Reviewed by Ron Black
[The comments expressed below are mine and mine alone.]

The Oxenholme Staghounds, hunted deer from 1894 until 1939, before that hare and deer on alternate days. This book is a reprint of the diary of one of the followers for the 1934/35 season, being a combination of handwritten text and superb water coloured pictures which reproduce extremely well.

The book begins with an explanation of deer hunting in Great Britain referenced with a map of the area hunted which could have been better, the book moves on to lay down a brief history of the hunt using difficult to obtain sources of 1902 and 1923 respectively.
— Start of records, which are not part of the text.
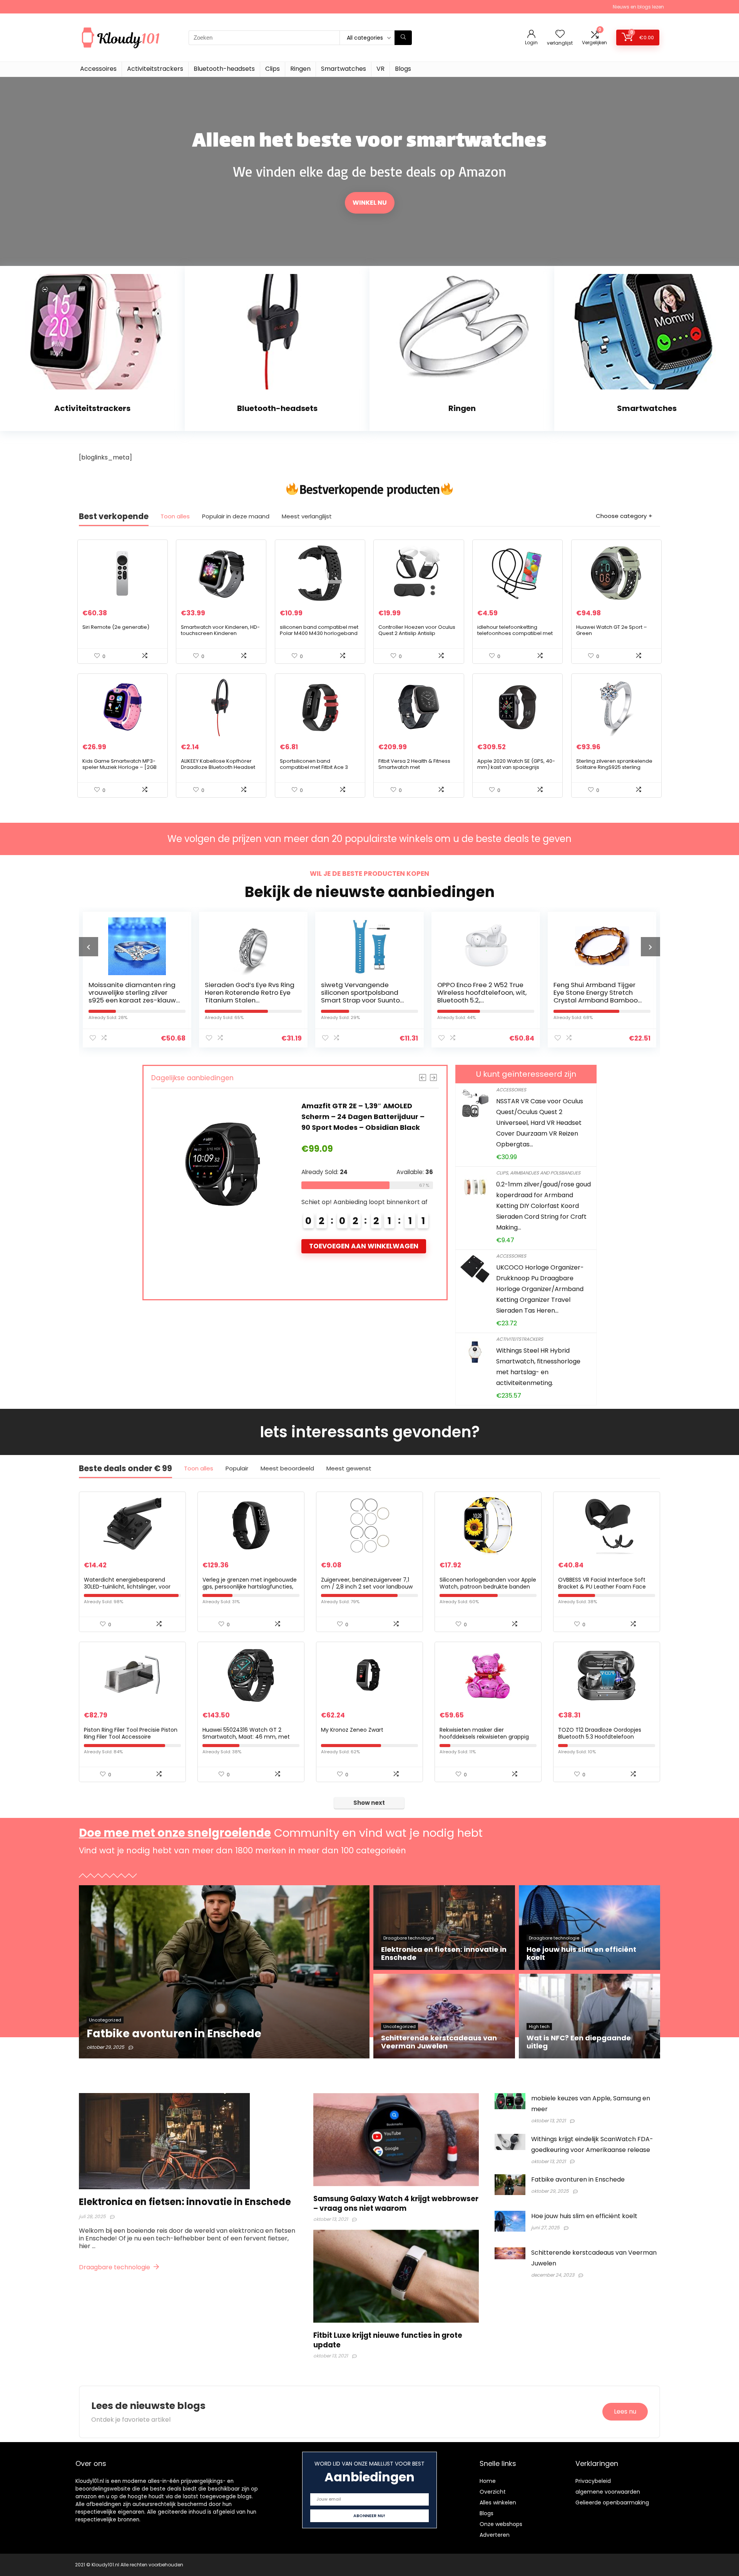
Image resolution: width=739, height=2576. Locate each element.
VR (380, 68)
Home (488, 2481)
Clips (272, 68)
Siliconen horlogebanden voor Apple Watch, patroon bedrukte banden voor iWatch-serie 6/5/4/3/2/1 (488, 1586)
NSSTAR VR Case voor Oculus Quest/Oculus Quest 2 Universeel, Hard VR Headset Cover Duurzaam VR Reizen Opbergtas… (539, 1123)
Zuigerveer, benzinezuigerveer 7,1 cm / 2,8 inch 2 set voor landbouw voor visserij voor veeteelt (367, 1586)
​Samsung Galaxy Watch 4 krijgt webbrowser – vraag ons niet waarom (395, 2203)
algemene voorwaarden (607, 2492)
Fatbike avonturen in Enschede (578, 2179)
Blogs (403, 68)
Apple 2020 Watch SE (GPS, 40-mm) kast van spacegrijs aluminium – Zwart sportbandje (516, 767)
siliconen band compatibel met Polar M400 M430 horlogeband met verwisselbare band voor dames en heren (319, 636)
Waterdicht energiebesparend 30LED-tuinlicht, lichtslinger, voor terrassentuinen (127, 1586)
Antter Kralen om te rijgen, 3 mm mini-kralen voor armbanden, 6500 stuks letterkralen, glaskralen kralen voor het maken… (598, 1000)
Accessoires (98, 68)
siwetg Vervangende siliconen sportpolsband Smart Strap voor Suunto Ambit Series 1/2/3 (244, 996)
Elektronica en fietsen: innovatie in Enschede (185, 2201)
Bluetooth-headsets (224, 68)
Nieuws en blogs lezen (638, 6)
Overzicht (493, 2492)
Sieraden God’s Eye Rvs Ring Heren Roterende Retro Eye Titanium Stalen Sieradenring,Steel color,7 (133, 996)
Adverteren (495, 2535)
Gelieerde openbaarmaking (612, 2502)
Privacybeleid (593, 2481)
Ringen (300, 68)
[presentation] (88, 946)
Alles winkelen (498, 2502)
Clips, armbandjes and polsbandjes (538, 1172)
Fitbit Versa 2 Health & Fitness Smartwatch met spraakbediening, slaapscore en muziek (415, 770)
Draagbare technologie (115, 2267)
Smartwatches (343, 68)
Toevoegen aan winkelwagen (363, 1256)
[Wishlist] (560, 34)
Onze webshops (501, 2524)
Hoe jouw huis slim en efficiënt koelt (584, 2216)
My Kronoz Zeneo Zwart (352, 1730)
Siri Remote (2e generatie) (115, 627)
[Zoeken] (403, 37)
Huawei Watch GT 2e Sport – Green (611, 630)
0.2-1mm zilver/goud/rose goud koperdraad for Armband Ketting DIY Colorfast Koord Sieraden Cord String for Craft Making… (543, 1206)
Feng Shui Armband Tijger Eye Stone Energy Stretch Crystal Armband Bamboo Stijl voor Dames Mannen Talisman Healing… (479, 1000)
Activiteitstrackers (155, 68)
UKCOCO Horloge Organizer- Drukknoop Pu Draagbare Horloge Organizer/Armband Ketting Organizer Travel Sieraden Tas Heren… (540, 1289)
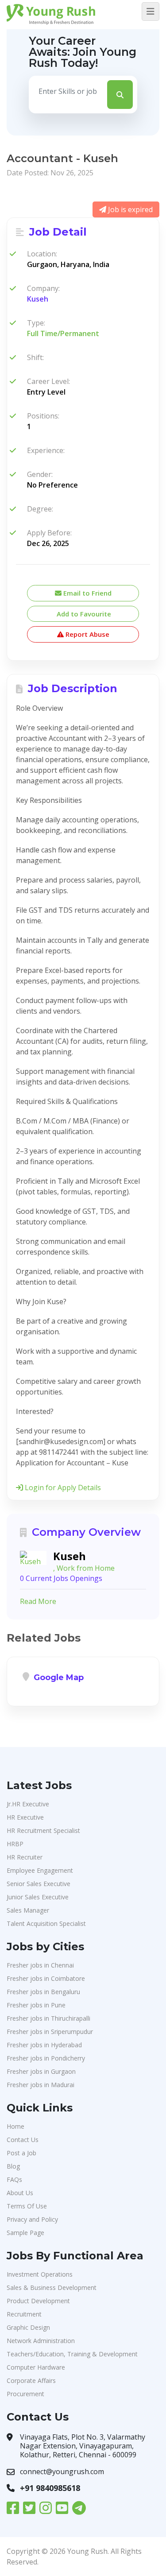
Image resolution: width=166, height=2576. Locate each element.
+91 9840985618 (50, 2488)
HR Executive (25, 1817)
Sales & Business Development (52, 2287)
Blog (13, 2166)
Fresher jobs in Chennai (40, 1965)
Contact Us (23, 2139)
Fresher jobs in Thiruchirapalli (48, 2018)
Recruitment (24, 2314)
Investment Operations (40, 2274)
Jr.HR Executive (28, 1804)
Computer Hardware (36, 2367)
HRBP (15, 1844)
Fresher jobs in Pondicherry (46, 2058)
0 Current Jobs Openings (61, 1578)
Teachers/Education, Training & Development (72, 2354)
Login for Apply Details (62, 1487)
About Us (20, 2193)
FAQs (14, 2179)
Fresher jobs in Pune (36, 2005)
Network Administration (41, 2340)
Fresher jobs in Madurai (40, 2084)
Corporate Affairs (31, 2380)
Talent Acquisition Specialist (46, 1923)
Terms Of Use (27, 2206)
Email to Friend (87, 593)
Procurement (25, 2394)
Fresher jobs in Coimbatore (46, 1978)
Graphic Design (28, 2327)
Moving on several reports of hunts are quoted from the local newspapers, but only one of the hunts covered by the diary. Finally there are several pages of superb photographs of the field from the 1930s.

The diaries themselves usually begin with who was out and riding what horse, the hunt catered for the well-to-do families of the area or “the quality” as my late Great Uncle Brait called them. The subscription around this time was £20 per season quite a considerable sum for the area, although there were good turnouts of foot followers as well with an occasional motorcar follower to boot. The pleasure of riding over country in pursuit far outweighed any intention of actually killing the “quarry” which for a time was either re-caught and conveyed home in a cart at the end of the run (in the early days of the hunt) or later on, simply allowed to escape.

In the early days of the pack, they followed harriers but these proved to be too fast for the horses and were replaced by a harrier/Welsh foxhound/bloodhound cross which allowed the riders to keep up with hounds (The Lunesdale and Oxenholme Staghounds by William-Scarth Dixon, 1923).

One of the constituent parts to a day's hunting is the small events that happen to followers, and Miss Drew had a good eye for detail and no small measure of humour.

The artwork is well worth the purchase price alone and the book is highly recommended with all profit going to a charity for the deaf.